### HOW TO COMPLETE THIS TASK
From the line that has "Task: Open the All search filter dropdown" down to the last line of the data below, set down every line exactly, but none of the pictures.

===== INFORMATION GIVEN

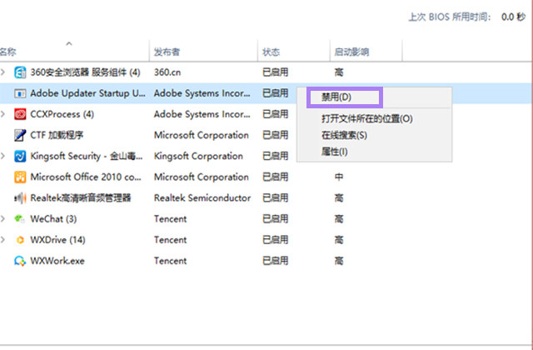The image size is (533, 350).
Task: Sort by the 启动影响 column header
Action: 351,52
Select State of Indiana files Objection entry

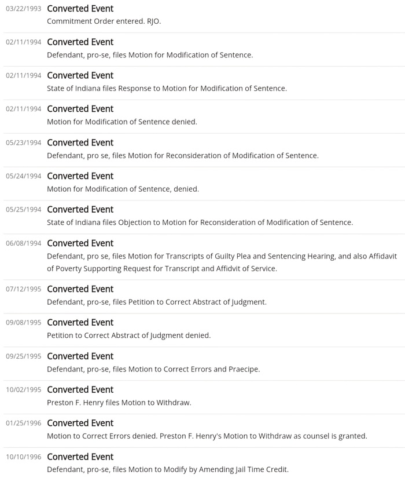coord(200,222)
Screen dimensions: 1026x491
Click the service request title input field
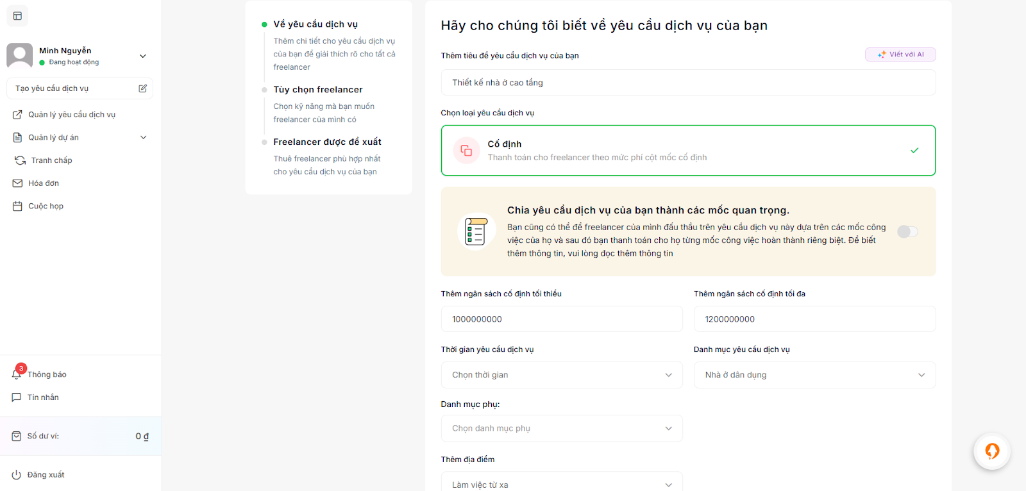[687, 83]
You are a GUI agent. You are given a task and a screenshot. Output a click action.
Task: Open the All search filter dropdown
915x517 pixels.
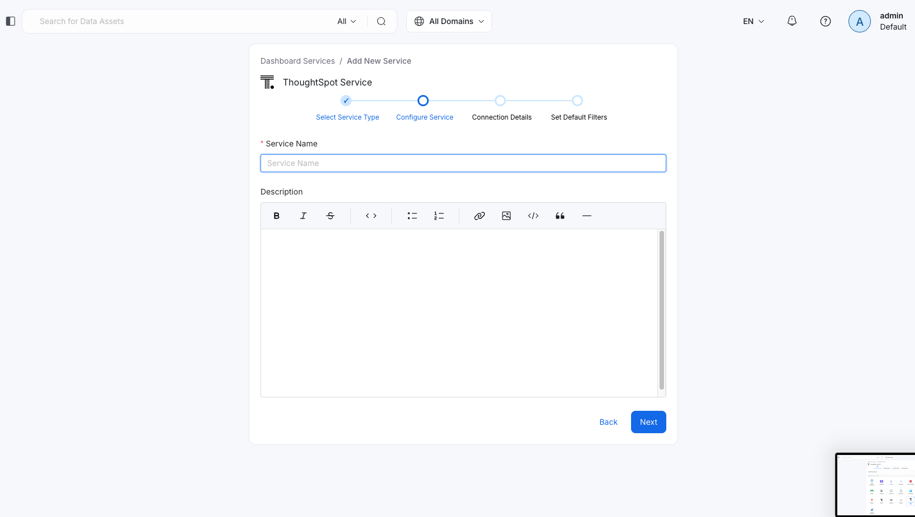(x=347, y=21)
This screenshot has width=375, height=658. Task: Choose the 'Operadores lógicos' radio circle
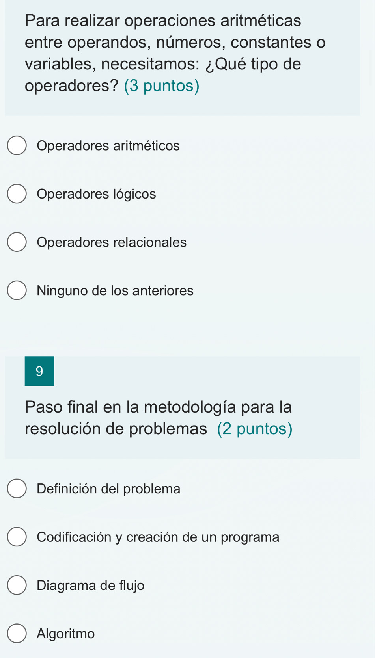(17, 194)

==========

### RESPONSE
Task: Open the All search filter dropdown
915x517 pixels.
(x=347, y=21)
This screenshot has width=375, height=658. Task: Choose the 'Operadores lógicos' radio circle
(17, 194)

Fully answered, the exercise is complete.